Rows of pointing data
/---
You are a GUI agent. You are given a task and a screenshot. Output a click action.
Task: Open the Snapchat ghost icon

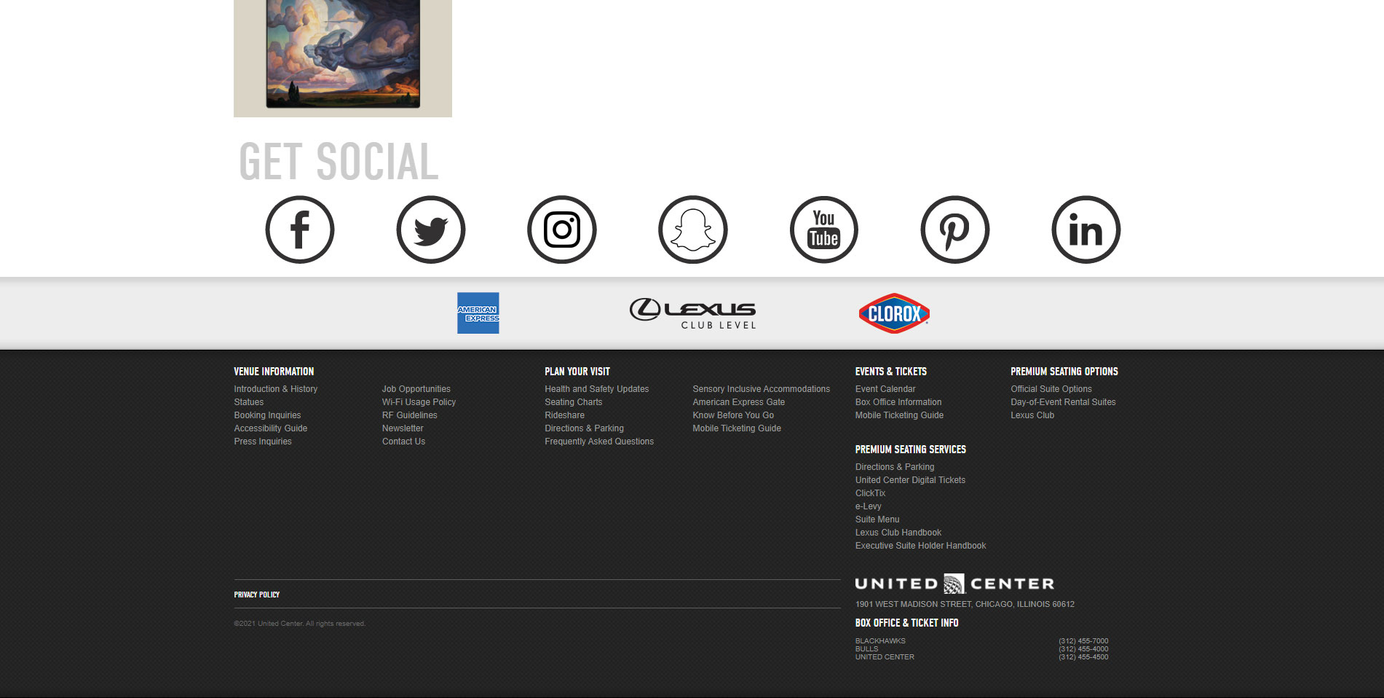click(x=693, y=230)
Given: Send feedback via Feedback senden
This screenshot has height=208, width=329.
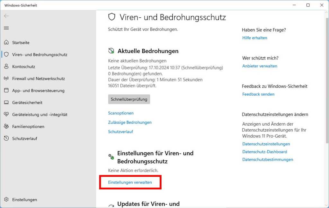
\---
Output every line of the material above as a JSON list of strings, one string per line, omitting blank lines and leaving out the pictures.

▶ [IN RESPONSE]:
[
  "You are a GUI agent. You are given a task and a screenshot. Output a click action.",
  "Task: Open the Snapchat ghost icon",
  "click(x=693, y=230)",
  "Given: Send feedback via Feedback senden",
  "This screenshot has height=208, width=329."
]